How ERISA Protects Employees

The main purpose of ERISA is to put in place the best interests of employees. It does so in the following ways:

  • Ensure that employees access information regarding their pension plans. Under this Act, employers providing retirement plans must let their workers know about any significant program changes. Employers should also let their workers know how to file claims for their benefits.
  • Companies should give information about changes related to any programs to workers in writing upon request or through the administrator of the plan.
  • ERISA should protect employees from wrong actions committed by a plan fiduciary or anyone with control over assets contained in a plan
  • Fiduciaries should not take too much risk while managing funds contained in the employees' retirement plans.
  • Fiduciaries can be held liable for improper planning and massive losses for the employee.

Types of Plans Under ERISA

ERISA can cover both defined-contribution plans and defined-benefits. Defined contribution plans are tax-deferred retirement plans, while defined-benefits are employer-sponsored retirement plans that rely on computed formulas to determine how much the employer will contribute to the program. Therefore, ERISA includes plans like 401(k), profit-sharing plans, and deferred compensation.

There are also some non-retirement accounts like employee health and welfare benefits plans covered under this Act. Some common examples include health reimbursement accounts, health maintenance organizations, flexible spending accounts, disability insurance, life insurance, and other welfare benefit plans. 

For a plan to qualify under ERISA, its plan sponsor must meet several federal requirements regarding its vesting, participation, funding, and accrual benefit. Plan sponsors or employers must also provide a detailed report to the government and provide documents that detail how the plans work and the benefits that it will achieve.

The Employee Benefits Security Administration, a unit in the Department of Labor (DOL), administers and oversees ERISA.

Importance of ERISA

ERISA has a significant benefit to its target beneficiaries. This Act protects mismanagement and abuse of retirement savings and ensures that those in charge of these savings act in the participants' best interest. It also guarantees transparency and accountability by providing that participants access information related to the plans they have subscribed to.

Typical ERISA Violations

Generally, ERISA violations occur when a party with certain obligations under the law fails to maintain those obligations.

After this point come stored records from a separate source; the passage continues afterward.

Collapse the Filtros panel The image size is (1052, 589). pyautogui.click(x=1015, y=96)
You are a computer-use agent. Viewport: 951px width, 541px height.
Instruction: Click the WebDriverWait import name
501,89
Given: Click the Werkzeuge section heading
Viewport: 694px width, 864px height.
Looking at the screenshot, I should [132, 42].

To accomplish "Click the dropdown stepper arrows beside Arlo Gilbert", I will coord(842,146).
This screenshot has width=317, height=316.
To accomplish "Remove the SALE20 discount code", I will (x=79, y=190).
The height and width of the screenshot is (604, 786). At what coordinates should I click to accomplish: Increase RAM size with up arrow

Therefore, this makes the following as common ERISA violations:

  • Breach of fiduciary duties towards employees under the plan
  • Improper denial of benefits to current or former employees
  • Interference with the rights of employees under the plan

Penalties and Punishment for ERISA Violations

There are two ways that a person or entity considered to have violated ERISA can be punished. This includes filing a lawsuit and through an action initiated by the Employee Benefits Security Administration.

From these two punishment methods, violators can be penalized through civil penalties that involve fines, making payment to a beneficiary, or being required to change particular procedures or practices. The second punishment method is criminal punishment, meaning that the party involved should pay a fine while the person concerned is imprisoned.

What You Need to Know About Employee Stock Ownership Plan (ESOP)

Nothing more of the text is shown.